Among 2,868 adults hospitalized with PCR-confirmed infection, RSV cases were older with more comorbidities and needed more respiratory support, higher-level care, and had longer stays and readmissions, yet adjusted 30-day mortality was similar to influenza. Fever was more frequent in influenza, whereas wheeze and radiographic infiltrates were more common in RSV.
Impact: This 10-year cohort quantifies the inpatient burden of RSV versus influenza, informing resource allocation and clinical vigilance as adult RSV circulation and testing increase.

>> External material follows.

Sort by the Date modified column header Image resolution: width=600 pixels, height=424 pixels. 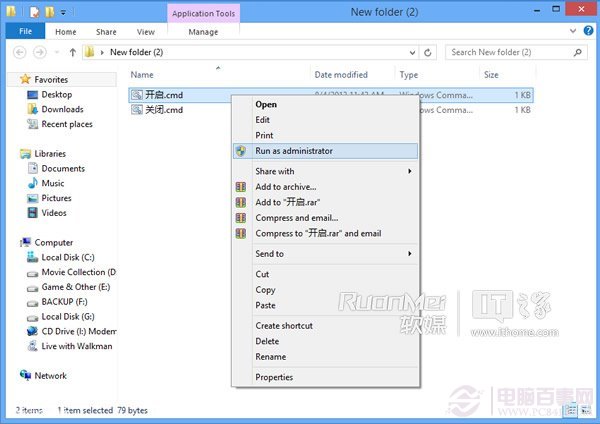pyautogui.click(x=341, y=75)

Clinical Implications: Hospitals should anticipate higher respiratory support and care intensity for RSV admissions despite similar short-term mortality, and consider triage pathways and prevention strategies (e.g., vaccination/monoclonals in high-risk groups).
Key Findings
- RSV inpatients were older, had more comorbidities, and more often required respiratory support and higher-level care.

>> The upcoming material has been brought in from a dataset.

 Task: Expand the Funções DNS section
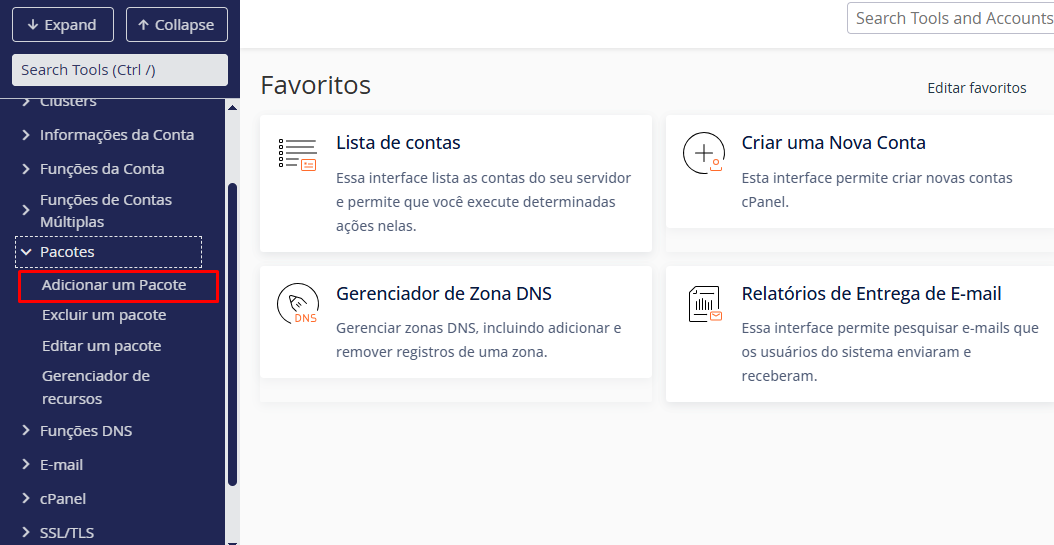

- RSV admissions had longer hospital stays and higher readmission rates than influenza.
- Adjusted 30-day all-cause mortality did not differ between RSV and influenza (aOR 0.93; 95% CI 0.64–1.33).
Methodological Strengths
- Large, decade-long cohort with PCR-confirmed pathogens
- Adjusted analyses (logistic regression) for 30-day mortality
Limitations
- Single-center retrospective design may limit external generalizability
- Changes in testing practices and therapeutics over 2012–2021 may confound comparisons
Future Directions: Prospective multicenter studies should evaluate standardized care pathways, predictors of escalation, and the impact of adult RSV vaccines or monoclonal prophylaxis on hospitalization metrics.

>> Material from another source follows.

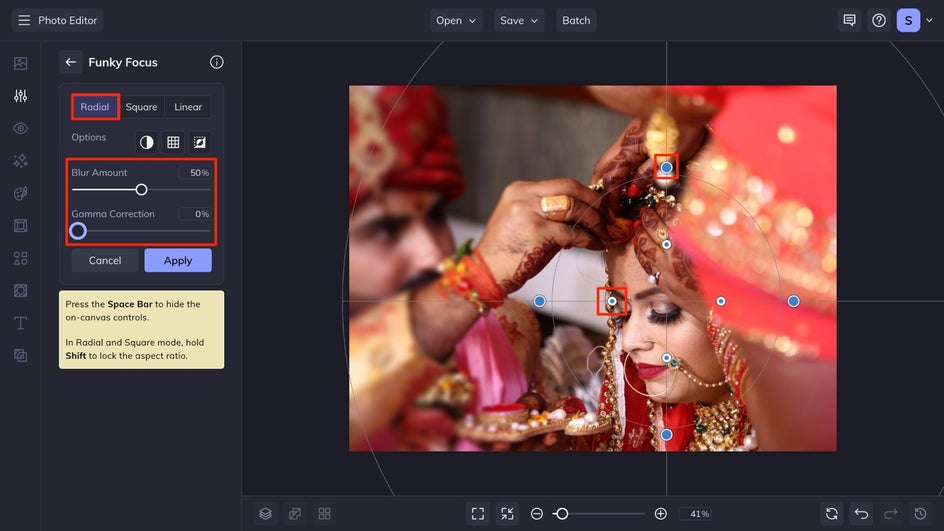Toggle the grid overlay option

(173, 143)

OBJECTIVES: RSV infections remain less well described than influenza infections. We compared symptoms, clinical characteristics and mortality in patients admitted with acute respiratory tract infections due to RSV and influenza virus. METHODS: We retrospectively collected data from the medical records of adult patients admitted to Akershus University Hospital with a positive PCR for RSV and influenza virus (H3N2, H1N1, and influenza B) from January 1, 2012 to December 31, 2021. We compared demographics, symptoms, and clinical characteristics, and assessed 30-day all-cause mortality using the Kaplan-Meier estimator and logistic regression. RESULTS: We included 2084 (72.7%) patients with influenza and 784 (27.3%) with RSV. RSV patients were older and more comorbid. Sputum production and dyspnoea were more frequently reported by RSV patients, whereas myalgia, headache, fever, sore throat, and gastrointestinal symptoms were more frequently reported by influenza patients. Fever on admission was more common in patients with influenza, whereas RSV patients more often presented with wheezing, higher white blood cell count, and more radiographic evidence of infection. RSV patients were more likely to require respiratory support, admission to higher levels of care, had longer hospital stays, and higher readmission rates. We observed no significant difference in 30-day mortality (adjusted odds ratio 0.93, 95% CI 0.64-1.33). CONCLUSIONS: RSV and influenza are mostly clinically indistinguishable on admission, but fever is more frequent in influenza patients. RSV is associated with high utilisation of health care resources and a mortality risk comparable to influenza, highlighting the need for increased awareness and knowledge of RSV.